Paradoxos
da pedagogia
NUNO CRATO
Os resultados do estudo PISA 2003 revelam problemas graves no ensino em
Portugal. Depois de mais de 20 anos de reformas pedagógicas e de medidas
destinadas a promover um ensino crítico, os nossos alunos mostram dificuldades
em aplicar conhecimentos e resolver problemas. Na execução de operações e
cálculos rotineiros, apresentam um nível fraco, mas perto do da média dos
países inquiridos, enquanto na resolução de tarefas mais complexas que exigem
relacionamento de conceitos, o nível de desempenho é muito preocupante. Este
contraste pode parecer estranho, depois de reformas continuadas praticadas por
teóricos de uma pedagogia que se reclama de «inclusiva» e «criativa». Afinal, os
objectivos apontados por esses responsáveis pedagógicos foram precisamente os
menos atingidos. Por um lado, a escola continua a excluir, por insucesso grave,
largas percentagens de alunos. Por outro, depois de décadas a clamar contra as
rotinas e por um ensino raciocinado e crítico, a pedagogia dominante produziu
alunos que não conseguem ultrapassar as rotinas e que são mais deficientes
precisamente no raciocínio.
Erros básicos na teoria das
competências
Como iremos argumentar de seguida em referência ao desenvolvimento do
raciocínio, os resultados não são de estranhar. São resultados inevitáveis de
uma pedagogia que se diz «moderna», mas que na realidade é retrógrada e de
cariz anticientífica. Dadas as suas raízes rousseaunianas, destacadas por
Anthony O’Hear e outros filósofos, designamo-la como romântica, termo que
indicia também o carácter lunático de algumas das suas teses.

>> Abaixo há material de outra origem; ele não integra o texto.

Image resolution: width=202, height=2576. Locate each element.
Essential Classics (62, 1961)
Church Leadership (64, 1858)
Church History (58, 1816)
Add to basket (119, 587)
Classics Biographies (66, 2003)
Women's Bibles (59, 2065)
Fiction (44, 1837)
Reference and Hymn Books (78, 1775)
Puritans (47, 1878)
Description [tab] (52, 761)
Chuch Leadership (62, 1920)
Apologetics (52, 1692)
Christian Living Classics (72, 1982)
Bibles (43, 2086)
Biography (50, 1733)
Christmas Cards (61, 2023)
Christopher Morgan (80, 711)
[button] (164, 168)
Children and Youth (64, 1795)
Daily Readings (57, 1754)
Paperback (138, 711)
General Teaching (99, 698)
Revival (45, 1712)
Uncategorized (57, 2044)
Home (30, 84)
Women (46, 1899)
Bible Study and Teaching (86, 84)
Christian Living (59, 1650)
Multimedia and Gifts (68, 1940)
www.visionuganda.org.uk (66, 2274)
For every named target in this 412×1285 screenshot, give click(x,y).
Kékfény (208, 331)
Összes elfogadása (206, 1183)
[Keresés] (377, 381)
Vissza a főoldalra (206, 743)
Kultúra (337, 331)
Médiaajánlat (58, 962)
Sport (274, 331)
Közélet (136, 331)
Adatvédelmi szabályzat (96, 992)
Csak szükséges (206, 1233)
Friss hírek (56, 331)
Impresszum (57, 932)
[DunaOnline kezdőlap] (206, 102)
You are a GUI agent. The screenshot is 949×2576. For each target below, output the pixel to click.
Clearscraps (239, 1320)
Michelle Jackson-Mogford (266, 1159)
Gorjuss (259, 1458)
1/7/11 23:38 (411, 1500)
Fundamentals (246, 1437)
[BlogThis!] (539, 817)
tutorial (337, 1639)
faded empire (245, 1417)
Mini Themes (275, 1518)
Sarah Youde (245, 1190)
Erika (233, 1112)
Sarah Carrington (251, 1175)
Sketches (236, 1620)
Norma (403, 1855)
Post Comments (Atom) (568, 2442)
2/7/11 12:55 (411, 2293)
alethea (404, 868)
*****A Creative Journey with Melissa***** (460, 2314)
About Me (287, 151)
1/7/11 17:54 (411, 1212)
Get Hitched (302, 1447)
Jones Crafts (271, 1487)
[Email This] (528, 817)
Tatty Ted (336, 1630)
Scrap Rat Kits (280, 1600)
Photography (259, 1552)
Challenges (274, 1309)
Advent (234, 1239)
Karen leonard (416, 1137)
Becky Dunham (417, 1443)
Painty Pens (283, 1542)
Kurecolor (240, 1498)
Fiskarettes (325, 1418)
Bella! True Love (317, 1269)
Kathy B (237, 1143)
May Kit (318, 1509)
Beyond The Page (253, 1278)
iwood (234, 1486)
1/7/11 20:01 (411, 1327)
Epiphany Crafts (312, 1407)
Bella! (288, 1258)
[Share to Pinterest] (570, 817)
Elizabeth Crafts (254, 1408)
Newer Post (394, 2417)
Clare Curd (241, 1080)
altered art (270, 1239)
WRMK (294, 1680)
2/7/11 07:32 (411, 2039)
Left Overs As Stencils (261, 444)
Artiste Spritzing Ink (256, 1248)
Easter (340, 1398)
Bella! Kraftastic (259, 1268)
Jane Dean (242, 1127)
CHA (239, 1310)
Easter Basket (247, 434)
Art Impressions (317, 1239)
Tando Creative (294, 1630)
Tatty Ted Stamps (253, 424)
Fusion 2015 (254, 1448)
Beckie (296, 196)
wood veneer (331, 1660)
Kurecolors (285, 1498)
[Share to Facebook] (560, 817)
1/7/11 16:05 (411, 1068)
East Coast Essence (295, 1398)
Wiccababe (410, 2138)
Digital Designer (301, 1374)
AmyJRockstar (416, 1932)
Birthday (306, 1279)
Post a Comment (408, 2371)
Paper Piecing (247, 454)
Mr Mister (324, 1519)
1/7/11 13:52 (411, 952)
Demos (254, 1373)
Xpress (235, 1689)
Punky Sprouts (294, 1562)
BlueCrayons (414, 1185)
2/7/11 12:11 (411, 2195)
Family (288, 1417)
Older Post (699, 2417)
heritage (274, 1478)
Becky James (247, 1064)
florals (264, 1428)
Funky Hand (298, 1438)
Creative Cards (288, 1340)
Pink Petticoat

Uma dessas teses lunáticas é a ideia,
perfeitamente explícita nessa cartilha ideológica que é o «Currículo Nacional
do Ensino Básico — Competências Essenciais», de 2001, de que tudo tem de ser imediatamente
justificado pelo seu sentido e pela sua necessidade. Leia-se esse documento:
O objectivo é o de «promover o
desenvolvimento integrado de conhecimentos, capacidades e atitudes e não
de adicionar capacidades de resolução de problemas, raciocínio e
comunicação.» (p. 58)
«A resolução de problemas constitui, em
matemática, um contexto universal de aprendizagem e deve, por isso, estar
sempre presente, associada ao raciocínio e à comunicação e integrada
naturalmente nas diversas actividades.» (p. 68)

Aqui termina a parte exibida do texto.